“I don’t trust happiness. Never did, never will.” If it sounds like a country song….
Meg and I watched “Tender Mercies” this week, the film about a down-and-out singer who is tenderly, mercifully redeemed by the love of a good woman and her God. Under the direction of Bruce Beresford and with the screenplay of Horton Foote, starring Robert Duvall and Tess Harper, the story is set in central Texas, a place of big skies and big hearts, where Texas swing is the dance of the day. Duvall won the Academy Award for Best Actor for his portrayal of Mac Sledge, a amazingly gifted singer/songwriter who lost his way into the bottle, spending years as a drunk before he finds his way out.
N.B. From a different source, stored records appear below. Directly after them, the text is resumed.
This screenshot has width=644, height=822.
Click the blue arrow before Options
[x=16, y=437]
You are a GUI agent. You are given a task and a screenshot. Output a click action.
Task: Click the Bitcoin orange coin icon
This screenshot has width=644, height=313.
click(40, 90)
We saw the film 30 years ago when it first came out, and I wanted to see it again. For some reason, this week seemed right to me. Maybe it’s that I have been to Texas four times over the last four months, and I just can’t get the Lone Star State out of my mind. But I think it’s more than that.
I love stories, good stories that tell the truth about the human condition; it’s rare to find a story that is so true to who we are in both our glory and our shame. Every honest person knows that small distance between happiness and heartache, between choices that lead to flourishing and choices that bring destruction. Sometimes it seems we tiptoe along the days of our lives, hoping and hoping that we will not fall. But then we all know the wonders of simple grace too. Meeting a good person who lives a good life is its own great gift, especially when we are drawn in for love’s sake, knowing that there is nothing in us that deserves to be treated so well, apart from the reality of tender mercy.
And that’s the story, a pilgrim in the ruins of his life and world.
I suppose that is why I was so struck with Mac’s words, “I don’t trust happiness. Never did, never will.” I understand that. There are honest joys in this life, and for each one I am grateful, day by day. But there are also heart-rending pains too, and mostly there are no easy answers for them. There is nothing in me that believes in fate, and I am neither a pessimist nor a cynic. But I have lived long enough to feel the sorrows of life, and sometimes live as if I am waiting for the proverbial next shoe to drop. What horrible thing will happen next, in my life, in my home, in my world?
For all of us who were paying attention the last couple of days, we have been grieved by the horror of the massacre of Christian students in Kenya, and we don’t know what to do except cry out to heaven, groaning for relief for what seems unbearable. As my friend Eliud Wabukala of Kenya said yesterday in his Good Friday statement as Archbishop of the Anglican Province of Kenya, “We must not rush onto Easter Day too quickly. Today we stand at the cross with Mary and the other women, heartbroken by loss and suffering and despite the horror before their eyes, not running away. Horror is fresh in our minds too and let us not run away or deny it, but stay by the cross.”
Perhaps the question at the beginning and the end of the day is this: what do we trust, if not happiness? Duvall’s character offers a rare answer for people living in a world without windows, the pluralizing, secularizing world that seems everywhere in everything. In the most simple, graceful way, he chooses to trust the tender mercy of God. I do too, not sure what else there is.